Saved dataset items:

+++

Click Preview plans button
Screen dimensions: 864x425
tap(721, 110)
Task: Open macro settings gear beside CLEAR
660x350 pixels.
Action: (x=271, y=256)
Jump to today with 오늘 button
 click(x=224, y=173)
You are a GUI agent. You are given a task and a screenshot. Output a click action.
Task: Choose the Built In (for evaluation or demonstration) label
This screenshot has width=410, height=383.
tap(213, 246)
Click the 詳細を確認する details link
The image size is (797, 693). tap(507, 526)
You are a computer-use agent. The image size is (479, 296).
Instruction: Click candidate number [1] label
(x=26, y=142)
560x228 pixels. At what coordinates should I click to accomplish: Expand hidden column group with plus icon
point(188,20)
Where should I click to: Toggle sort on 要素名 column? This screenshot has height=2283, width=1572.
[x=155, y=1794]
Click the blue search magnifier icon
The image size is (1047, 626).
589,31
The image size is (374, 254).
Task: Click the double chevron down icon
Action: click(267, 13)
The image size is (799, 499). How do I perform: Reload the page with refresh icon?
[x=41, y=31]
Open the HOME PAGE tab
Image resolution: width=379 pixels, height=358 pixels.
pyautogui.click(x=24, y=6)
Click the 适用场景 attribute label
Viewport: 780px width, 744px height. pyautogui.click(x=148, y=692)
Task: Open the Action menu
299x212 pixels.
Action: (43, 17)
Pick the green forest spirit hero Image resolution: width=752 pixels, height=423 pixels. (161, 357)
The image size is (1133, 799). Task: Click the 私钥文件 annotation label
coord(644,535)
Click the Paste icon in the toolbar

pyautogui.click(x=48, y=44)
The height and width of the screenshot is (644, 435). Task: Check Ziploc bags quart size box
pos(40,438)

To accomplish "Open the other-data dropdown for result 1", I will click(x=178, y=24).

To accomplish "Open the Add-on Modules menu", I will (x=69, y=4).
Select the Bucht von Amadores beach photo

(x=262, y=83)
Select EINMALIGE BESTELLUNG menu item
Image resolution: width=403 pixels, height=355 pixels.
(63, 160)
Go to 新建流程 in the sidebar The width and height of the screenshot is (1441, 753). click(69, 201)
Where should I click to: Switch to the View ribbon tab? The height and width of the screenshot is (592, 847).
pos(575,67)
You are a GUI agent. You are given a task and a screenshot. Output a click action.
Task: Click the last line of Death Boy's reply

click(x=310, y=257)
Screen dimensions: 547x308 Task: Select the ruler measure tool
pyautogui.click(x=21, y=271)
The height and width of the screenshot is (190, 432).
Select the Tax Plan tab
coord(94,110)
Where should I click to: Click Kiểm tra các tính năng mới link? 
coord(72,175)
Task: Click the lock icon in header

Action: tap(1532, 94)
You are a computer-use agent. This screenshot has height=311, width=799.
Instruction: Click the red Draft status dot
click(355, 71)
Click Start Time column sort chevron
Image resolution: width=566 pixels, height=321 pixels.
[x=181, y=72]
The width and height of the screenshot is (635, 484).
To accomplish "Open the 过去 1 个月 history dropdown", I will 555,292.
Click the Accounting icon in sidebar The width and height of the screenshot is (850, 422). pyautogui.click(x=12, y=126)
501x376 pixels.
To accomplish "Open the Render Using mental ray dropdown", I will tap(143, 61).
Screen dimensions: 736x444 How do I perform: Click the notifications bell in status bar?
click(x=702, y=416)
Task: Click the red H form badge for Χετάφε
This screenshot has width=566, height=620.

+++

__Aim of the task__: Print all of the material above again, line for line, with no changes.

__Solution to this problem__:
Click Preview plans button
Screen dimensions: 864x425
tap(721, 110)
Task: Open macro settings gear beside CLEAR
660x350 pixels.
Action: (x=271, y=256)
Jump to today with 오늘 button
 click(x=224, y=173)
You are a GUI agent. You are given a task and a screenshot. Output a click action.
Task: Choose the Built In (for evaluation or demonstration) label
This screenshot has width=410, height=383.
tap(213, 246)
Click the 詳細を確認する details link
The image size is (797, 693). tap(507, 526)
You are a computer-use agent. The image size is (479, 296).
Instruction: Click candidate number [1] label
(x=26, y=142)
560x228 pixels. At what coordinates should I click to accomplish: Expand hidden column group with plus icon
point(188,20)
Where should I click to: Toggle sort on 要素名 column? This screenshot has height=2283, width=1572.
[x=155, y=1794]
Click the blue search magnifier icon
The image size is (1047, 626).
589,31
The image size is (374, 254).
Task: Click the double chevron down icon
Action: click(267, 13)
The image size is (799, 499). How do I perform: Reload the page with refresh icon?
[x=41, y=31]
Open the HOME PAGE tab
Image resolution: width=379 pixels, height=358 pixels.
pyautogui.click(x=24, y=6)
Click the 适用场景 attribute label
Viewport: 780px width, 744px height. pyautogui.click(x=148, y=692)
Task: Open the Action menu
299x212 pixels.
Action: (43, 17)
Pick the green forest spirit hero Image resolution: width=752 pixels, height=423 pixels. (161, 357)
The image size is (1133, 799). Task: Click the 私钥文件 annotation label
coord(644,535)
Click the Paste icon in the toolbar

pyautogui.click(x=48, y=44)
The height and width of the screenshot is (644, 435). Task: Check Ziploc bags quart size box
pos(40,438)

To accomplish "Open the other-data dropdown for result 1", I will click(x=178, y=24).

To accomplish "Open the Add-on Modules menu", I will (x=69, y=4).
Select the Bucht von Amadores beach photo

(x=262, y=83)
Select EINMALIGE BESTELLUNG menu item
Image resolution: width=403 pixels, height=355 pixels.
(63, 160)
Go to 新建流程 in the sidebar The width and height of the screenshot is (1441, 753). click(69, 201)
Where should I click to: Switch to the View ribbon tab? The height and width of the screenshot is (592, 847).
pos(575,67)
You are a GUI agent. You are given a task and a screenshot. Output a click action.
Task: Click the last line of Death Boy's reply

click(x=310, y=257)
Screen dimensions: 547x308 Task: Select the ruler measure tool
pyautogui.click(x=21, y=271)
The height and width of the screenshot is (190, 432).
Select the Tax Plan tab
coord(94,110)
Where should I click to: Click Kiểm tra các tính năng mới link? 
coord(72,175)
Task: Click the lock icon in header

Action: tap(1532, 94)
You are a computer-use agent. This screenshot has height=311, width=799.
Instruction: Click the red Draft status dot
click(355, 71)
Click Start Time column sort chevron
Image resolution: width=566 pixels, height=321 pixels.
[x=181, y=72]
The width and height of the screenshot is (635, 484).
To accomplish "Open the 过去 1 个月 history dropdown", I will 555,292.
Click the Accounting icon in sidebar The width and height of the screenshot is (850, 422). pyautogui.click(x=12, y=126)
501x376 pixels.
To accomplish "Open the Render Using mental ray dropdown", I will tap(143, 61).
Screen dimensions: 736x444 How do I perform: Click the notifications bell in status bar?
click(x=702, y=416)
Task: Click the red H form badge for Χετάφε
This screenshot has width=566, height=620.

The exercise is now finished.